▸ **TASK PROMPT**: Copy out the entries below, changing "Library Browser" to "Media Browser" wherever it occurs and keeping every other line the same.

▸ **DATASET RECORDS**:
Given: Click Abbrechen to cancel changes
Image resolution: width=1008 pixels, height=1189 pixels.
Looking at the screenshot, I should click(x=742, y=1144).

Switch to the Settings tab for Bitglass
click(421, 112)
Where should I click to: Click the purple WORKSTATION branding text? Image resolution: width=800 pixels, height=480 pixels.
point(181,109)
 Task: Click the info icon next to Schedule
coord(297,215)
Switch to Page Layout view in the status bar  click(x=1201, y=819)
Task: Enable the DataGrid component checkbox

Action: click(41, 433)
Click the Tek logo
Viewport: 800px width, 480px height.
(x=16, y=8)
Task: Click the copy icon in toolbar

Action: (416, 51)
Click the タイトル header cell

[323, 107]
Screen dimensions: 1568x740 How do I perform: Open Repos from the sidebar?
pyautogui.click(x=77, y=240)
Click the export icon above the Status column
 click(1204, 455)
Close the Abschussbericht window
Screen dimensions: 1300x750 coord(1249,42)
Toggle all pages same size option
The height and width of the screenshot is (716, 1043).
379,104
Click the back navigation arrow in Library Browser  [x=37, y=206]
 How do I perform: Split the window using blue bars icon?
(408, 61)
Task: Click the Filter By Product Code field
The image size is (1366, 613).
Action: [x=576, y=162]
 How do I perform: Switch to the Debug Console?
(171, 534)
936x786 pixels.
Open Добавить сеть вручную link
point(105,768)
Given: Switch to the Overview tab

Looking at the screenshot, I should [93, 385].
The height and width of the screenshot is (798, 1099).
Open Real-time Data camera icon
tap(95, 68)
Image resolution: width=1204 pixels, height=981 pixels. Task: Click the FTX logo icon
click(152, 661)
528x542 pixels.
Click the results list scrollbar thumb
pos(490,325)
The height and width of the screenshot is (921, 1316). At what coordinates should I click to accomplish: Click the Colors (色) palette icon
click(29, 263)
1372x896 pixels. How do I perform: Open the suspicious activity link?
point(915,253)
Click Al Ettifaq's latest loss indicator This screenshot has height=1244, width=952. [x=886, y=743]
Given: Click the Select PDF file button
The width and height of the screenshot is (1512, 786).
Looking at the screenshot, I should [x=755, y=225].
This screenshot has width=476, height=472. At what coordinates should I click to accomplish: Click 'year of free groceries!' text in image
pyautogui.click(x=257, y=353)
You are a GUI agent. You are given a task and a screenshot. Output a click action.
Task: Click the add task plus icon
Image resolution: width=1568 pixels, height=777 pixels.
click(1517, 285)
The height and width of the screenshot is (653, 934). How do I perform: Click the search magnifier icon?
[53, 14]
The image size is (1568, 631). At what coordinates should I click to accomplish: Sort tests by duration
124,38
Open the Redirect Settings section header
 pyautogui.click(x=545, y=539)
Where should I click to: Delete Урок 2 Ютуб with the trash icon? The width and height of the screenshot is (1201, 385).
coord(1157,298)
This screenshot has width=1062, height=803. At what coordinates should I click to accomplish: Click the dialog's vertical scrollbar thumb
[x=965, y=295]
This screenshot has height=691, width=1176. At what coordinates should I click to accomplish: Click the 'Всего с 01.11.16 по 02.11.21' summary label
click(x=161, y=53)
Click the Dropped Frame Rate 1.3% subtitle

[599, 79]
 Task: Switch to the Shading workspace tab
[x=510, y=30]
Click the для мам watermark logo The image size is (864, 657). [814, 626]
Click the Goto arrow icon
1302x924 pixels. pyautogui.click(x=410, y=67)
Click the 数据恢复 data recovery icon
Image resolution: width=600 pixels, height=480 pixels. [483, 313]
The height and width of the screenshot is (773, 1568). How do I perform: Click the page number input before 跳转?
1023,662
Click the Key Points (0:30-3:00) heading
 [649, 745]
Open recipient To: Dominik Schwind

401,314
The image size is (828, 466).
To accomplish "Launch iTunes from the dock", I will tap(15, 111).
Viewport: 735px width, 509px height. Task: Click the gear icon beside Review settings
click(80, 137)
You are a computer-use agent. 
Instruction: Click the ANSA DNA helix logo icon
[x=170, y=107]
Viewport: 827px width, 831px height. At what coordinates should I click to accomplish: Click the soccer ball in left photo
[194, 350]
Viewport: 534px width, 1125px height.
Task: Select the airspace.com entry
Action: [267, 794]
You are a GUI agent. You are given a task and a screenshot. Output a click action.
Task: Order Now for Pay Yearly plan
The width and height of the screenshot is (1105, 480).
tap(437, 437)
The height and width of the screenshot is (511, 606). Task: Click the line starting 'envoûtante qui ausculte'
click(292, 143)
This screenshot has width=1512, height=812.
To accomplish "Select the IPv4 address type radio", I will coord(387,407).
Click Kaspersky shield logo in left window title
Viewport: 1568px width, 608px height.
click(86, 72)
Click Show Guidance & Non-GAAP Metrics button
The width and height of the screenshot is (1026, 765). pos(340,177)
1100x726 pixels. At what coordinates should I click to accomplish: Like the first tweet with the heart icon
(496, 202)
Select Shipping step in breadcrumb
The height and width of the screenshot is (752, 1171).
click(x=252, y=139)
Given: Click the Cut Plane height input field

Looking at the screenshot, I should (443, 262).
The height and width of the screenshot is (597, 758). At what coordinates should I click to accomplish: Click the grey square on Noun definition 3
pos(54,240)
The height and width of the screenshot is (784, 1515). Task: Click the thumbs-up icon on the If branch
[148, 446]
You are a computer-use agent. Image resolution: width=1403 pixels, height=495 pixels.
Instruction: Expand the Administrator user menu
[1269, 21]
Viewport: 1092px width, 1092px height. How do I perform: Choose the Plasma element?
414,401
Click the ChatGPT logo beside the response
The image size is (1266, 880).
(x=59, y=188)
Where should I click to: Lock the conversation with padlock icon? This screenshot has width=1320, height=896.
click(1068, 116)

▸ **TASK SOLUTION**:
Given: Click Abbrechen to cancel changes
Image resolution: width=1008 pixels, height=1189 pixels.
Looking at the screenshot, I should click(x=742, y=1144).

Switch to the Settings tab for Bitglass
click(421, 112)
Where should I click to: Click the purple WORKSTATION branding text? Image resolution: width=800 pixels, height=480 pixels.
point(181,109)
 Task: Click the info icon next to Schedule
coord(297,215)
Switch to Page Layout view in the status bar  click(x=1201, y=819)
Task: Enable the DataGrid component checkbox

Action: click(41, 433)
Click the Tek logo
Viewport: 800px width, 480px height.
(x=16, y=8)
Task: Click the copy icon in toolbar

Action: (416, 51)
Click the タイトル header cell

[323, 107]
Screen dimensions: 1568x740 How do I perform: Open Repos from the sidebar?
pyautogui.click(x=77, y=240)
Click the export icon above the Status column
 click(1204, 455)
Close the Abschussbericht window
Screen dimensions: 1300x750 coord(1249,42)
Toggle all pages same size option
The height and width of the screenshot is (716, 1043).
379,104
Click the back navigation arrow in Media Browser  [x=37, y=206]
 How do I perform: Split the window using blue bars icon?
(408, 61)
Task: Click the Filter By Product Code field
The image size is (1366, 613).
Action: [x=576, y=162]
 How do I perform: Switch to the Debug Console?
(171, 534)
936x786 pixels.
Open Добавить сеть вручную link
point(105,768)
Given: Switch to the Overview tab

Looking at the screenshot, I should [93, 385].
The height and width of the screenshot is (798, 1099).
Open Real-time Data camera icon
tap(95, 68)
Image resolution: width=1204 pixels, height=981 pixels. Task: Click the FTX logo icon
click(152, 661)
528x542 pixels.
Click the results list scrollbar thumb
pos(490,325)
The height and width of the screenshot is (921, 1316). At what coordinates should I click to accomplish: Click the Colors (色) palette icon
click(29, 263)
1372x896 pixels. How do I perform: Open the suspicious activity link?
point(915,253)
Click Al Ettifaq's latest loss indicator This screenshot has height=1244, width=952. [x=886, y=743]
Given: Click the Select PDF file button
The width and height of the screenshot is (1512, 786).
Looking at the screenshot, I should [x=755, y=225].
This screenshot has width=476, height=472. At what coordinates should I click to accomplish: Click 'year of free groceries!' text in image
pyautogui.click(x=257, y=353)
You are a GUI agent. You are given a task and a screenshot. Output a click action.
Task: Click the add task plus icon
Image resolution: width=1568 pixels, height=777 pixels.
click(1517, 285)
The height and width of the screenshot is (653, 934). How do I perform: Click the search magnifier icon?
[53, 14]
The image size is (1568, 631). At what coordinates should I click to accomplish: Sort tests by duration
124,38
Open the Redirect Settings section header
 pyautogui.click(x=545, y=539)
Where should I click to: Delete Урок 2 Ютуб with the trash icon? The width and height of the screenshot is (1201, 385).
coord(1157,298)
This screenshot has width=1062, height=803. At what coordinates should I click to accomplish: Click the dialog's vertical scrollbar thumb
[x=965, y=295]
This screenshot has height=691, width=1176. At what coordinates should I click to accomplish: Click the 'Всего с 01.11.16 по 02.11.21' summary label
click(x=161, y=53)
Click the Dropped Frame Rate 1.3% subtitle

[599, 79]
 Task: Switch to the Shading workspace tab
[x=510, y=30]
Click the для мам watermark logo The image size is (864, 657). [814, 626]
Click the Goto arrow icon
1302x924 pixels. pyautogui.click(x=410, y=67)
Click the 数据恢复 data recovery icon
Image resolution: width=600 pixels, height=480 pixels. [483, 313]
The height and width of the screenshot is (773, 1568). How do I perform: Click the page number input before 跳转?
1023,662
Click the Key Points (0:30-3:00) heading
 [649, 745]
Open recipient To: Dominik Schwind

401,314
The image size is (828, 466).
To accomplish "Launch iTunes from the dock", I will tap(15, 111).
Viewport: 735px width, 509px height. Task: Click the gear icon beside Review settings
click(80, 137)
You are a computer-use agent. 
Instruction: Click the ANSA DNA helix logo icon
[x=170, y=107]
Viewport: 827px width, 831px height. At what coordinates should I click to accomplish: Click the soccer ball in left photo
[194, 350]
Viewport: 534px width, 1125px height.
Task: Select the airspace.com entry
Action: [267, 794]
You are a GUI agent. You are given a task and a screenshot. Output a click action.
Task: Order Now for Pay Yearly plan
The width and height of the screenshot is (1105, 480).
tap(437, 437)
The height and width of the screenshot is (511, 606). Task: Click the line starting 'envoûtante qui ausculte'
click(292, 143)
This screenshot has width=1512, height=812.
To accomplish "Select the IPv4 address type radio", I will coord(387,407).
Click Kaspersky shield logo in left window title
Viewport: 1568px width, 608px height.
click(86, 72)
Click Show Guidance & Non-GAAP Metrics button
The width and height of the screenshot is (1026, 765). pos(340,177)
1100x726 pixels. At what coordinates should I click to accomplish: Like the first tweet with the heart icon
(496, 202)
Select Shipping step in breadcrumb
The height and width of the screenshot is (752, 1171).
click(x=252, y=139)
Given: Click the Cut Plane height input field

Looking at the screenshot, I should (443, 262).
The height and width of the screenshot is (597, 758). At what coordinates should I click to accomplish: Click the grey square on Noun definition 3
pos(54,240)
The height and width of the screenshot is (784, 1515). Task: Click the thumbs-up icon on the If branch
[148, 446]
You are a computer-use agent. Image resolution: width=1403 pixels, height=495 pixels.
Instruction: Expand the Administrator user menu
[1269, 21]
Viewport: 1092px width, 1092px height. How do I perform: Choose the Plasma element?
414,401
Click the ChatGPT logo beside the response
The image size is (1266, 880).
(x=59, y=188)
Where should I click to: Lock the conversation with padlock icon? This screenshot has width=1320, height=896.
click(1068, 116)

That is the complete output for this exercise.